Cela devrait affaiblir encore plus les caisses de chaque parti, dont celui des Républicains, qui peinent à se remettre de l’échec cuisant de leur candidate, Valérie Pécresse, aux présidentielles en mai dernier.
Le Rassemblement National, qui occupent quatre-vingt neuf sièges dans l’hémicycle, s’est montré favorable et confiant, pour un retour aux urnes. Et pour cause, c’est un record pour l’extrême droite qui obtenait moins de 10% de l’effectif total à l’Assemblée lors des précédentes élections. Marine Le Pen , présidente du RN , en a profité pour défier Emmanuel Macron, à la suite de sa menace proférée lors du dîner à l’Élysée , en lui rétorquant « Chiche ! ».
Quant à la Nupes, rien n’est moins sûr. Leurs 151 sièges à l’Assemblée furent en grande partie acquis par rapport à leur proposition de la réforme des retraites. Ce scénario a des chances de se reproduire. Cependant, le parti a récemment été ébranlé par différentes polémiques, dont l’affaire Quatennens. Les prises de position de Jean-Luc Mélenchon à ce sujet n’ont pas été très appréciées par l’opinion publique. Sa côte de popularité en a souffert et a chuté.
Du côté de la majorité présidentielle, un retour en campagne serait tout à fait envisageable d’un point de vue budgétaire. Même si des députés restent sceptiques, d’autres se disent prêts à repartir en campagne, bien que très peu croient en cette dissolution, comme l’avait assuré Aurore Bergé, présidente du groupe Renaissance.
Une décision à double tranchant
Bien que cette hypothèse soit balayée par le vote des élus LR contre la motion de censure soumise par la NUPES, la dissolution de l’Assemblée aurait pu avoir de lourdes conséquences, sur la politique menée par l’exécutif.
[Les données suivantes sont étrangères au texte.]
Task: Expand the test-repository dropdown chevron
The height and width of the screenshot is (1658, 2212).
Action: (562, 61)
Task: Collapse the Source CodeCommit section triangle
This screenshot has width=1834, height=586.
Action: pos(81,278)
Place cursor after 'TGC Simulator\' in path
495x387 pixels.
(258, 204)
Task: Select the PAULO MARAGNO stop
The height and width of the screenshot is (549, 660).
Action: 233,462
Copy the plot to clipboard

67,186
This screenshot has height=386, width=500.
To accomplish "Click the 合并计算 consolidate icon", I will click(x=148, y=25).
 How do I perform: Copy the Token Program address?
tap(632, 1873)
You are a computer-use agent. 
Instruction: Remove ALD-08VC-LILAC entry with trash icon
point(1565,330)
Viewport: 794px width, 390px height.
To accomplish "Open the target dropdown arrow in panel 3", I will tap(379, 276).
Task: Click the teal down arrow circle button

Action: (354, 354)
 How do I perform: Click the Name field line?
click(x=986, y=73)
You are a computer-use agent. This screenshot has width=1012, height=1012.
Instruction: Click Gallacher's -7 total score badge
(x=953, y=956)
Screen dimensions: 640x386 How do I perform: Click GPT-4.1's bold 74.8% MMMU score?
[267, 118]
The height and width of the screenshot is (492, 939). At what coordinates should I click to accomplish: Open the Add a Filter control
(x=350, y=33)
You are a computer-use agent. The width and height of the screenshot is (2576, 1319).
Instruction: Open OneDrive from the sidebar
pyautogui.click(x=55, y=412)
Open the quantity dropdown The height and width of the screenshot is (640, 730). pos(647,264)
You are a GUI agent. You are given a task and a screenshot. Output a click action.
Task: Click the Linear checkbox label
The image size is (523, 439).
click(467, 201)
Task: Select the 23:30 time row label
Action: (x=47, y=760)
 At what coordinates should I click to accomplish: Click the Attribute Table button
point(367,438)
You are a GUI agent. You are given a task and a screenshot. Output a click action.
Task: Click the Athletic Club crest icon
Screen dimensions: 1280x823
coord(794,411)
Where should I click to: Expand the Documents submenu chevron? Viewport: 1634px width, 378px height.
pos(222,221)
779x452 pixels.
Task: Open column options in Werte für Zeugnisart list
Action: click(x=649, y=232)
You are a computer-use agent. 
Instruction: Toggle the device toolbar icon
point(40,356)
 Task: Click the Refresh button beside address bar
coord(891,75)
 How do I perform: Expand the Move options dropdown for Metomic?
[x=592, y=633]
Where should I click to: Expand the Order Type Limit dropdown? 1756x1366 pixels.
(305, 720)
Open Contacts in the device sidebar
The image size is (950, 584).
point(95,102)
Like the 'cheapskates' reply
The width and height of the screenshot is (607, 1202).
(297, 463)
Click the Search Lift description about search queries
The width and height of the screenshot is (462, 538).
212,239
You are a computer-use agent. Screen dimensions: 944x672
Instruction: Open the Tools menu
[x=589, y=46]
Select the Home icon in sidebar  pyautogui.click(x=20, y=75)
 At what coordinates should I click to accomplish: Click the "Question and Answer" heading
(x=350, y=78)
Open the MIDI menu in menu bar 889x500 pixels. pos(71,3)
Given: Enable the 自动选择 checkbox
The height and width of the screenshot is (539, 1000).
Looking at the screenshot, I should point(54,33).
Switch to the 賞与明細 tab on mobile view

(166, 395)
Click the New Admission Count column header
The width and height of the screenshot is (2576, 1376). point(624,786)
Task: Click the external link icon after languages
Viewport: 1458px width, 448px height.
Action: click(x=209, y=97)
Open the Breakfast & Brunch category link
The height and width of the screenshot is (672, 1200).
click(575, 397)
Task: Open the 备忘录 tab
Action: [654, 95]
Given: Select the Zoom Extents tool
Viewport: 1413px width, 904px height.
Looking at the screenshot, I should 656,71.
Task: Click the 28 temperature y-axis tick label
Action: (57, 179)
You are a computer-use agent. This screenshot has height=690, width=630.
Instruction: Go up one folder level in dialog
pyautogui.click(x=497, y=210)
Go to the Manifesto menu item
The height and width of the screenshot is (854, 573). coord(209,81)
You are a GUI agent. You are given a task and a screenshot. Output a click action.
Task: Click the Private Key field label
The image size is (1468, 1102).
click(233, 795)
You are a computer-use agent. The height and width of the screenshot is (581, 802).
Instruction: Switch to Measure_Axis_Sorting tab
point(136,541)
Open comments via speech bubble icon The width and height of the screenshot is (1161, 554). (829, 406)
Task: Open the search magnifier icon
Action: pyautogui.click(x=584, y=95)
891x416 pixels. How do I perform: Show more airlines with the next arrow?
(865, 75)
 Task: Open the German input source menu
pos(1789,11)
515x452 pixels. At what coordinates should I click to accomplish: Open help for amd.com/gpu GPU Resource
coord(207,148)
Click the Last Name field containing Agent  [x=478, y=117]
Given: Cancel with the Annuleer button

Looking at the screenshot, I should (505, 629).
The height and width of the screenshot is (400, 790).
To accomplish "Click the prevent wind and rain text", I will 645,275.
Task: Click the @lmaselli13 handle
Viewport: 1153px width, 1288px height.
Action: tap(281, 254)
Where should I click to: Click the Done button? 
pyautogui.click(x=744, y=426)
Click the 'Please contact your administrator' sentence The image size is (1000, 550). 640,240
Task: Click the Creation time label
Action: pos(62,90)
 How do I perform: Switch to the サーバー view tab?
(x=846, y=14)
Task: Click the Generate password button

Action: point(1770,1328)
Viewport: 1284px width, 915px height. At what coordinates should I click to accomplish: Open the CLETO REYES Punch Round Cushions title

Cette décision est a double tranchant. Emmanuel Macron risque de voir son nombre de députés diminuer d’avantage. Par conséquent, le président peut perdre la majorité à l’Assemblée si il décide toutefois de la dissoudre.
Pour rappel, Jacques Chirac avait fait le choix de dissoudre l’assemblée en 1997. Alors qu’il détenait la majorité écrasante des élus en faveur de son parti politique, le président avait déclaré avoir « besoin d’une majorité ressourcée et disposant du temps nécessaire à l’action » afin de justifier ce choix , qualifiée de « dissolution à l’anglaise ». Conséquences : un retour aux urnes soldé par une victoire de la gauche qui soutenait le gouvernement de Lionel Jospin.
Si Emmanuel Macron met sa menace à exécution, le même sort pourrait lui être réservé.